Mit ORACLE OF WORMS haben FDA Records die nächste Buzzsaw-Kapelle aus der Gruft gezogen. Die Band kommt zwar aus Gießen und nicht aus Worms, hat aber mehr zu bieten als die drittklassigen Kalauer dieses Rezensenten. „Cult Of Suffering“ ist ein vor Tod, Verderben und Fäulnis triefendes Erstlingswerk.
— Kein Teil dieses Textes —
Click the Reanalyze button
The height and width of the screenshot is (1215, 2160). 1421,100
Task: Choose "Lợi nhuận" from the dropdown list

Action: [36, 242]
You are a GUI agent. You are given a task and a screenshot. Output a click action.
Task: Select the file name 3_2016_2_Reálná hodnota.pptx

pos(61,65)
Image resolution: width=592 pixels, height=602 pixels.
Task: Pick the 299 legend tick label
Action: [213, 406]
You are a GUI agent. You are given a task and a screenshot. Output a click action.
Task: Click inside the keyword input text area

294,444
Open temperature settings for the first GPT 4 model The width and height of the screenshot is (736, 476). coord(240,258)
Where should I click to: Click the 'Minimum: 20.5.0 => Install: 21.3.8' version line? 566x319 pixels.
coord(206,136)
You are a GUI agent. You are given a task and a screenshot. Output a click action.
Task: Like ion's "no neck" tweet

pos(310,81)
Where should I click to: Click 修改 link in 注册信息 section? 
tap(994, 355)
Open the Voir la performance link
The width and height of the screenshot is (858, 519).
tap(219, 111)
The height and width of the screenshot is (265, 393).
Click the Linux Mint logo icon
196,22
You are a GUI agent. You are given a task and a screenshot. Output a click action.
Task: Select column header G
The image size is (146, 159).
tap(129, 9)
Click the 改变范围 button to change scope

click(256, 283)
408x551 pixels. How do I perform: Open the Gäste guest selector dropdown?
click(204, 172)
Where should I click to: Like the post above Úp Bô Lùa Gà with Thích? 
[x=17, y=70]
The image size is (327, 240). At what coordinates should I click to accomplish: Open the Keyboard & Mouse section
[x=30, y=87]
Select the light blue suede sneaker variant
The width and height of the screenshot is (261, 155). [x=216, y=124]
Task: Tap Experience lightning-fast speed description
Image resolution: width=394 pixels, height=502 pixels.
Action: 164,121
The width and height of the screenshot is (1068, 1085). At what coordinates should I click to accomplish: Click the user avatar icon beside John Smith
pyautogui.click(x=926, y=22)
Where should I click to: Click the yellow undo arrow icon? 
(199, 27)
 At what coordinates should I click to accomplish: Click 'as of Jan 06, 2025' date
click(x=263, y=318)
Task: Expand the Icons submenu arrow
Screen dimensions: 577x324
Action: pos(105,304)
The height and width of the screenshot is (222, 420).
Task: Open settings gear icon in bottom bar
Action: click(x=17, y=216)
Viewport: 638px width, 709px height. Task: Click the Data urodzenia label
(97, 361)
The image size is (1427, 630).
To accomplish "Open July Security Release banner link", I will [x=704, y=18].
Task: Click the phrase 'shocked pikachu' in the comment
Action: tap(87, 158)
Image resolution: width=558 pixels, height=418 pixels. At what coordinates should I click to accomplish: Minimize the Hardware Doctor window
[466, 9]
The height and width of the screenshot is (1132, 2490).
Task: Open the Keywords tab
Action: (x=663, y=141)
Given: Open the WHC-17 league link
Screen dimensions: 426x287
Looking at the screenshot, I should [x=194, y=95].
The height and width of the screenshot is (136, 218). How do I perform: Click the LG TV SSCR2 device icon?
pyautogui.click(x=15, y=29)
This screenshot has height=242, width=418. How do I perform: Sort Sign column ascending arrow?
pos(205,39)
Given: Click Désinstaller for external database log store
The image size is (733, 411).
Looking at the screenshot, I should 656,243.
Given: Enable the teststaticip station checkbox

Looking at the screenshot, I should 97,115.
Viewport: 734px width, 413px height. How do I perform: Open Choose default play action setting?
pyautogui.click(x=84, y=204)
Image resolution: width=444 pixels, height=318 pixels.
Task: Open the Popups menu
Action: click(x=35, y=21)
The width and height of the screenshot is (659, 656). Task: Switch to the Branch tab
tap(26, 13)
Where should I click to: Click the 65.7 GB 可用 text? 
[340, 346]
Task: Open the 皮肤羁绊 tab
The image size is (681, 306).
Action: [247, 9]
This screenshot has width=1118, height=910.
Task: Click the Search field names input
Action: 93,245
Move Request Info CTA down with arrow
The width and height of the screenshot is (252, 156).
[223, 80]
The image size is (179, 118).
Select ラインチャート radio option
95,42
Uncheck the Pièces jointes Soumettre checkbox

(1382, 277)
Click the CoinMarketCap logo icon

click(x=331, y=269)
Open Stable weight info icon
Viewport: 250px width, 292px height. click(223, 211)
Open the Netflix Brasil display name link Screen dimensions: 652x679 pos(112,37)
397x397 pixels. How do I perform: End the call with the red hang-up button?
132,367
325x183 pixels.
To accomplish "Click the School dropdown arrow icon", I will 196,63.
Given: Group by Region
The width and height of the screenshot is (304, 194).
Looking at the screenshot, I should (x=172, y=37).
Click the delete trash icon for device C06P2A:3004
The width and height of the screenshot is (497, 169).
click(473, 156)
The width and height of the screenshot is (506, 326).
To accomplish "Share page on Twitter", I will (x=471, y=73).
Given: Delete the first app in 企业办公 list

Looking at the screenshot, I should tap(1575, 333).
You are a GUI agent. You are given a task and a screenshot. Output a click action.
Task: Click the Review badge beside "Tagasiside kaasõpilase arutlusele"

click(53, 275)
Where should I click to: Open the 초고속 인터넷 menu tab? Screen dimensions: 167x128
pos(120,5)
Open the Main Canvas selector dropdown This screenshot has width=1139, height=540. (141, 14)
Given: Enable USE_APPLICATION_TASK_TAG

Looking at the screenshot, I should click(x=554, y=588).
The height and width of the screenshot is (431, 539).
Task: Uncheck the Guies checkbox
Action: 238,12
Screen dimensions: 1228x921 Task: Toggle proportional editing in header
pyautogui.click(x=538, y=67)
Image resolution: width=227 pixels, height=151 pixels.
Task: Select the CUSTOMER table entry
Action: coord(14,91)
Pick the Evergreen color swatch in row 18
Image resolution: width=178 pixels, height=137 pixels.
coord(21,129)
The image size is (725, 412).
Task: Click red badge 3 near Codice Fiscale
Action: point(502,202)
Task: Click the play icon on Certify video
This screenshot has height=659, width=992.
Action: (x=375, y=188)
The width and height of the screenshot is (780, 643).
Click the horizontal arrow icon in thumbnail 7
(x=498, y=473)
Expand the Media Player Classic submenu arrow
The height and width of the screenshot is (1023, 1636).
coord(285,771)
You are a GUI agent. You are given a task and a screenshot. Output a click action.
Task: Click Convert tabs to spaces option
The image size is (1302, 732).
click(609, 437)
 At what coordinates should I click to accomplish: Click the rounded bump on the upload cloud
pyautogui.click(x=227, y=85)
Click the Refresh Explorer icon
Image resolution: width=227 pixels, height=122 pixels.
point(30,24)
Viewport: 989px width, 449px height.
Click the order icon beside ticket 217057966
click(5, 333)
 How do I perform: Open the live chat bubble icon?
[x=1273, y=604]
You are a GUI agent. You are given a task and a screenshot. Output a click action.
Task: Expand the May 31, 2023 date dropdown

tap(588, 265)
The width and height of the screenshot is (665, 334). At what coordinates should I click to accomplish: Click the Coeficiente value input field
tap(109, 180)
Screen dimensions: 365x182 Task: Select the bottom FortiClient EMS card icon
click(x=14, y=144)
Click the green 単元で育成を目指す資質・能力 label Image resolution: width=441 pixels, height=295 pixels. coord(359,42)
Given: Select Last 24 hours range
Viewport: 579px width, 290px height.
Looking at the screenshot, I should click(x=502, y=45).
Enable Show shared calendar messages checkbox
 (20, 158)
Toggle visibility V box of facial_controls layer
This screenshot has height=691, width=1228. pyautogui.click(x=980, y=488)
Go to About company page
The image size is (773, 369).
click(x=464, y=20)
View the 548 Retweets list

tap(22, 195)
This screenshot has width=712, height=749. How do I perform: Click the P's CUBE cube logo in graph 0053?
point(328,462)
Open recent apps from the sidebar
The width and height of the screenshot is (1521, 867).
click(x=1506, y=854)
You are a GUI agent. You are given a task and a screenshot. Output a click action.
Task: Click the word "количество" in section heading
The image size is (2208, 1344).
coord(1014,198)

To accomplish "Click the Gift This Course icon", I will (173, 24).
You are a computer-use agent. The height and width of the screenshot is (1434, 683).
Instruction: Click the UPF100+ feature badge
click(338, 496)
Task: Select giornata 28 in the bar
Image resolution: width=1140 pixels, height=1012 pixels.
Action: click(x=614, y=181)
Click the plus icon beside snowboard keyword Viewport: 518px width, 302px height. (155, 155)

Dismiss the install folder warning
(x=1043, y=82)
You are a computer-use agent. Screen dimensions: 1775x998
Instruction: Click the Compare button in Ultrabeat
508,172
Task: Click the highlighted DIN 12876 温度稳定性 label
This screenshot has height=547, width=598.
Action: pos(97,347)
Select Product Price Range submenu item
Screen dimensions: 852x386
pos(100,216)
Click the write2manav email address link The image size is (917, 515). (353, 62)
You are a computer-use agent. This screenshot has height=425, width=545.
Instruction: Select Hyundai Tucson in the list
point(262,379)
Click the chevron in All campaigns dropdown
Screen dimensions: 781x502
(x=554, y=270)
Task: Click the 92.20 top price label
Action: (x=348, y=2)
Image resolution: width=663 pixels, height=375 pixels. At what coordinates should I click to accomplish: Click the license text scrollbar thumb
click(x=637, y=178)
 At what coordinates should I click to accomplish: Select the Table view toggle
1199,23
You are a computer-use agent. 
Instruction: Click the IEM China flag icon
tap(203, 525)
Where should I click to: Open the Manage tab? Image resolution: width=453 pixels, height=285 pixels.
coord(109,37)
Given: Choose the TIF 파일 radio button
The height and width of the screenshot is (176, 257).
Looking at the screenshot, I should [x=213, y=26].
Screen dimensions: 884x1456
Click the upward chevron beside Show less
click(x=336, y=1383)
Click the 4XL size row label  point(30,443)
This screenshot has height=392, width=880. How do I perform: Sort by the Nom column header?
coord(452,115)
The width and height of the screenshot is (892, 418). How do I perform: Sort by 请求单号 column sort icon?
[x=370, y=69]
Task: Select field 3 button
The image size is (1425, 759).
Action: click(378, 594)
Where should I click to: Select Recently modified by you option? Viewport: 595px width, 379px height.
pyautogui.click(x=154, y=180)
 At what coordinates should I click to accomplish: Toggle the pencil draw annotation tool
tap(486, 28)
ORACLE OF WORMS debütieren mit Tod und Verderben
„Cult Of Suffering“ lässt uns genau eine Minute und vier Sekunden zum Durchatmen, denn so lange dauert das Intro. Danach folgen neun rotzige HM2-Todesblei-Tracks, die – passend zum heutigen Erscheinen des „Gothic“-Remakes – mit voller Wucht aufs Maul geben.
Sänger und Bassist Chris röhrt und röchelt sich durch die Nummern, als wäre er frisch einer Gruft entstiegen und hätte als erste Amtshandlung ein Päckchen Roth-Händle geraucht. Die Saitenfraktion hat das HM2-Pedal korrekt angeschlossen und sägt sich mit reichlich Spielfreude durch die Songs. Drummer Freddy beweist zudem, dass häufige Blastbeats für ihn kein Problem darstellen.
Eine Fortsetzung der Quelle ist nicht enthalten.